As aggressive as the smart grid is at achieving its solution function, such as restoration, and as complex as the plans have become with their deeper understanding of network possibilities, what unanticipated issues do they present to the control center operator, and what tools are needed to manage planned and unplanned switching? This paper describes the real-time operational issues, the necessary features and the operational usage of switching automation. It also addresses the impact these changes have on the field crews.


I.  Switch Plans: with or without approval?

There are two primary approaches to the smart grid self-healing automation of Fault Detection Isolation and Restoration (FDIR, aka FLISR)-whether to implement it with or without switching approval. Each approach has its benefits. The former relies on an open loop implementation with the operator inserted in the process to close the loop. This is practical in low network fault scenarios and conforms to the industry's historically cautious approach. The latter, which is a closed loop process wherein the action of the operator is removed from the loop, sounds precarious, but its advantage during high stress scenarios is important to consider. Fortunately, we have case studies to consider.

In February 2014, historic ice storms hit the southeast USA. The 2014 storm was the worst in over 10 years, immobilizing ground and air travel throughout the south and leaving up to 550,000 residents without electricity in Georgia and the Carolinas. Twelve months later, another ice storm struck Atlanta.

Notwithstanding, the storms provided a rare stage for the evaluation of smart grid operations under severe stress scenarios. Two Atlanta-based utilities had implemented FDIR self-healing automation technology on over 500 feeders combined. The storm generated multiple network faults, presenting a unique opportunity not only to give the switching technology an unprecedented trial, but also the opportunity to evaluate its mode of operation.

Both utilities experienced the operation of FDIR in a high stress environment. While operating in full automatic mode, each system detected faults, generated a switching solution and automatically executed the remote switching to isolate the fault, then it restored power to the unfaulted feeder sections upstream and downstream. One utility reported that over a three-day period, the FDIR automation technology had correctly handled multiple faults, saving a reported 5.8 million 'customer outage minutes'. The switching restoration of the unfaulted feeder sections took an average of forty seconds, avoiding (in extreme cases) what would have been a fourteen (14) hour outage for some customers.

Furthermore, restoration was successful in spite of heavy loading on backup feeders. The operators observed that automatic load transfer was correctly analyzed to predict a possible overload if a simple load transfer was implemented. FDIR responded by producing switch plans that segmented loads into multiple restoration groups, or to create capacity on the backup feeders by transferring load to a third feeder. The switch plans then safely transferred unfaulted customer loads from the faulted feeder to its backup. In all cases, the FDIR algorithms continued to safely enforce device tags and to successfully manage communication errors while it accomplished the restoration.
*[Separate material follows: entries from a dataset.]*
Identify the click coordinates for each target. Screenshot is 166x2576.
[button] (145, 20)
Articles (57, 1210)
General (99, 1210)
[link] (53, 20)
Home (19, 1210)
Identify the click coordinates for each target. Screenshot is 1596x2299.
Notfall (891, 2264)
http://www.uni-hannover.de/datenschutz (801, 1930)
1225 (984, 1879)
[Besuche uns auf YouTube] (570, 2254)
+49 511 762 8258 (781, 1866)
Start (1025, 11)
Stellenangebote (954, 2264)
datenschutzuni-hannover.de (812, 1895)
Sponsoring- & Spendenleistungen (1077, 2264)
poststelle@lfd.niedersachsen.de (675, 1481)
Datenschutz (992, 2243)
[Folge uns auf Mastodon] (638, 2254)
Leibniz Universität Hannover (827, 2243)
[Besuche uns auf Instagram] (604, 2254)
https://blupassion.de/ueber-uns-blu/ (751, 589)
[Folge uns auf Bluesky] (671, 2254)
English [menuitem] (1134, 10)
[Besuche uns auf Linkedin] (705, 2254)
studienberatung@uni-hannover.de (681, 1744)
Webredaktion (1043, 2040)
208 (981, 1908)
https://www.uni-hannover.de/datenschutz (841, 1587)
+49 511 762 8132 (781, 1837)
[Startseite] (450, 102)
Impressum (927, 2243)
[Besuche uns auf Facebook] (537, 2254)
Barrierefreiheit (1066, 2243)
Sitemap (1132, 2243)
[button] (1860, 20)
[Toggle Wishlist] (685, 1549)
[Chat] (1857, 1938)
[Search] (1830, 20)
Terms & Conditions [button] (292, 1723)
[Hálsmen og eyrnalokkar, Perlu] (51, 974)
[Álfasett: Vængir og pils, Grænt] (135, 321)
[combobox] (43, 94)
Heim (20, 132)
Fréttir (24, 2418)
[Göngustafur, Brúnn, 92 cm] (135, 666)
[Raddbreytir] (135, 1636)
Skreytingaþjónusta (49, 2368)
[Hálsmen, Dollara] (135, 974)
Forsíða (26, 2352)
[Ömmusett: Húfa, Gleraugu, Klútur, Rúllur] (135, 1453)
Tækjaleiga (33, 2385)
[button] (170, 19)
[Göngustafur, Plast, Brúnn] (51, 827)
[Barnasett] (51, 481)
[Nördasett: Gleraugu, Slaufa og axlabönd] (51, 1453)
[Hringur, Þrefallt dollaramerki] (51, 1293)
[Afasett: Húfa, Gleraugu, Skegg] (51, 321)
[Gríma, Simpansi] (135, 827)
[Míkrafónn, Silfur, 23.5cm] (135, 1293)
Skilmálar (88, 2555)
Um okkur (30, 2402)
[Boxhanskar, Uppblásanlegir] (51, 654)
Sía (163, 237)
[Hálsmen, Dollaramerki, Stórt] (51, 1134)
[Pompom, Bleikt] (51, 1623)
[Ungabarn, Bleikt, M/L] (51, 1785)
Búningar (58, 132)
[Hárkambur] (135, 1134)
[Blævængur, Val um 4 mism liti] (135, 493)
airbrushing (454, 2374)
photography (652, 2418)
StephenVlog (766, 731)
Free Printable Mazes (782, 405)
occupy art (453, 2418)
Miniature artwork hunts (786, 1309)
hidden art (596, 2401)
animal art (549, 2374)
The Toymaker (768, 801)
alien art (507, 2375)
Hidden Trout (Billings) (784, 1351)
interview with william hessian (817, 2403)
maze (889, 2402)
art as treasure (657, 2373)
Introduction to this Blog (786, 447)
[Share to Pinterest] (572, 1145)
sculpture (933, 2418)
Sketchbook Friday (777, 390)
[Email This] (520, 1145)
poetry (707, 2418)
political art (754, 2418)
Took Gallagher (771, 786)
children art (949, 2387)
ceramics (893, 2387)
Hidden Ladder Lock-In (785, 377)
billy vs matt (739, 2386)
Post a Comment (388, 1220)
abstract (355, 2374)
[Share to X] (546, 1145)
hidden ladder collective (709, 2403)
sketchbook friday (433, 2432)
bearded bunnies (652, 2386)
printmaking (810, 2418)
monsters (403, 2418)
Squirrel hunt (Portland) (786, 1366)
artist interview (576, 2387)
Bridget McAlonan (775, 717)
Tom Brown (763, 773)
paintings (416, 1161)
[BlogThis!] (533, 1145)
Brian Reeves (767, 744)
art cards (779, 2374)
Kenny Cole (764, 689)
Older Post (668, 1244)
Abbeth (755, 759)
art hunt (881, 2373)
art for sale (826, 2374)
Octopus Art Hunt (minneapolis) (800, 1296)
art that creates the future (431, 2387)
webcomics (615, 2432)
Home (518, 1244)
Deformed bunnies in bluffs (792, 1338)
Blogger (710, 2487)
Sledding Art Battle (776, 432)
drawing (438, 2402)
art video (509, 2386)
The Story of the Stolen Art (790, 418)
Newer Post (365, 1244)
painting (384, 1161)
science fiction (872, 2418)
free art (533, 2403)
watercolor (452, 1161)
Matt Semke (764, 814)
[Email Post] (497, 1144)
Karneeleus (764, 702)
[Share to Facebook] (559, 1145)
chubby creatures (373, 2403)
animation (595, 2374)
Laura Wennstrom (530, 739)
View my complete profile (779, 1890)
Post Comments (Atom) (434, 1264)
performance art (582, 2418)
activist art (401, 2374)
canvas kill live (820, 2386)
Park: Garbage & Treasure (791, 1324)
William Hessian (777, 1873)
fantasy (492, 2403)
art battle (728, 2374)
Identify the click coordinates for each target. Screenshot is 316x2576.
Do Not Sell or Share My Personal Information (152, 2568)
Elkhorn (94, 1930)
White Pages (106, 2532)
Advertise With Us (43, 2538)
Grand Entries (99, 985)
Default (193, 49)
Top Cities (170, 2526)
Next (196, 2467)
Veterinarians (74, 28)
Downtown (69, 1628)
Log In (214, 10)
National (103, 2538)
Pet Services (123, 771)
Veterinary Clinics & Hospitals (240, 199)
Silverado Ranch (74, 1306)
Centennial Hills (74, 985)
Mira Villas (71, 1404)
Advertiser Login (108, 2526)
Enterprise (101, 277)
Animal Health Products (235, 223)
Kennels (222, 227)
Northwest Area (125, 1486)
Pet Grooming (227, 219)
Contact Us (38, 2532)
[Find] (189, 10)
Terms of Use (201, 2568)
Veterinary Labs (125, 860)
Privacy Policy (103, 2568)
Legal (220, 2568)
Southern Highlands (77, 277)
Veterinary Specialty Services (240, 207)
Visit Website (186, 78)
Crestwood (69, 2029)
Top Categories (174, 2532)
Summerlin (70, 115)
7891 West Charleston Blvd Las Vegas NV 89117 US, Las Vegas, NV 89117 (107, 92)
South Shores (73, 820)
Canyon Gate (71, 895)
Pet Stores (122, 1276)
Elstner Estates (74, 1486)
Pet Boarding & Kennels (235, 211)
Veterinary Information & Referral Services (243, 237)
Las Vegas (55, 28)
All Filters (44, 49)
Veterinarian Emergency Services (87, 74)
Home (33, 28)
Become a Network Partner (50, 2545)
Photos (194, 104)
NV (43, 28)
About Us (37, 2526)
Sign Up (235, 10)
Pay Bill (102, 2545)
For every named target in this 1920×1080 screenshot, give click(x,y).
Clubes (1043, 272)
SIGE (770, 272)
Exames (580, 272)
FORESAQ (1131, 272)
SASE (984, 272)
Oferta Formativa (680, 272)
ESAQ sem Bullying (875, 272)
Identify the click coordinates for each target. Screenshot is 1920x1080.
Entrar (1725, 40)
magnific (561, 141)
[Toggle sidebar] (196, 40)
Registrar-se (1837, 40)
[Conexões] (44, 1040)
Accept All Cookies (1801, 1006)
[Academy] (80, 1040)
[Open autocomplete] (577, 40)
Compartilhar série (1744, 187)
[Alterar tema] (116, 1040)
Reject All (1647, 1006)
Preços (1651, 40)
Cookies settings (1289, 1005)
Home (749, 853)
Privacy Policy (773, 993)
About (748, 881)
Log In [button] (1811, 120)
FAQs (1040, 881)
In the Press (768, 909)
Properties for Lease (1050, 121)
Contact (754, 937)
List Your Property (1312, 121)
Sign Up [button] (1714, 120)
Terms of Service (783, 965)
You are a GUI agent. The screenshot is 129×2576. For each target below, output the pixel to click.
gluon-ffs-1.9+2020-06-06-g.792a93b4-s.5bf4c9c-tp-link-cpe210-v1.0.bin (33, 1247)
One utility implemented radio communications, while the other implemented cellular communications to the switching devices.

As the storm progressed, and while the affected feeders were in an abnormal yet restored state, FDIR continued to respond to a second and third fault, dynamically adapting to the abnormal network configuration as it safely implemented full and partial solutions.

Crews worked throughout the storm and afterward to repair the network failures and to remove the network faults. When the crews cleared a feeder's faults, the control center operator, using his cursor to select the feeder, invoked a 'Restore to Normal' command. The automation technology responded by analyzing the network configuration of all affected feeders and automatically generated a switching solution against the abnormal feeder configurations, in order to return their configurations back to normal and to restore the isolated sections. The load flow analysis of the solution guaranteed that the switching sequence was without danger of subsequent overloads, and would avoid momentary outages during any load transfers.

It was reported by both utilities that FDIR did not produce a single miss-operation. The validation of FDIR during the storm has led one utility to undergo a system wide expansion, adding 200 feeders a year under full self-healing automation, while the other utility has achieved l 00% of their feeders under automation. In both utilities, the switching solutions were performed in 'monitor mode', without operator approval of the generation and implementation of the switching plans. The system supports two important monitor mode features that make closed loop switching automation possible:

  1. Advanced monitoring and situational awareness visualization
  2. Advanced switch plan management of the process


A. The Smart Grid Definition of "Automatic"

Fault Detection Isolation and Restoration automation, whether in monitor mode (which is fully automatic) or advisory mode (which is open loop), is implemented in four phases:

  1. Fault isolation
  2. Upstream restoration
  3. Downstream restoration
  4. Return to normal

All utilities are amenable to implementing the first two phases of the FDIR solution in automatic mode, without operator intervention - that is, fault isolation, followed by the upstream restoration­ since this is routinely performed using commonly deployed peer-to-peer automation schemes.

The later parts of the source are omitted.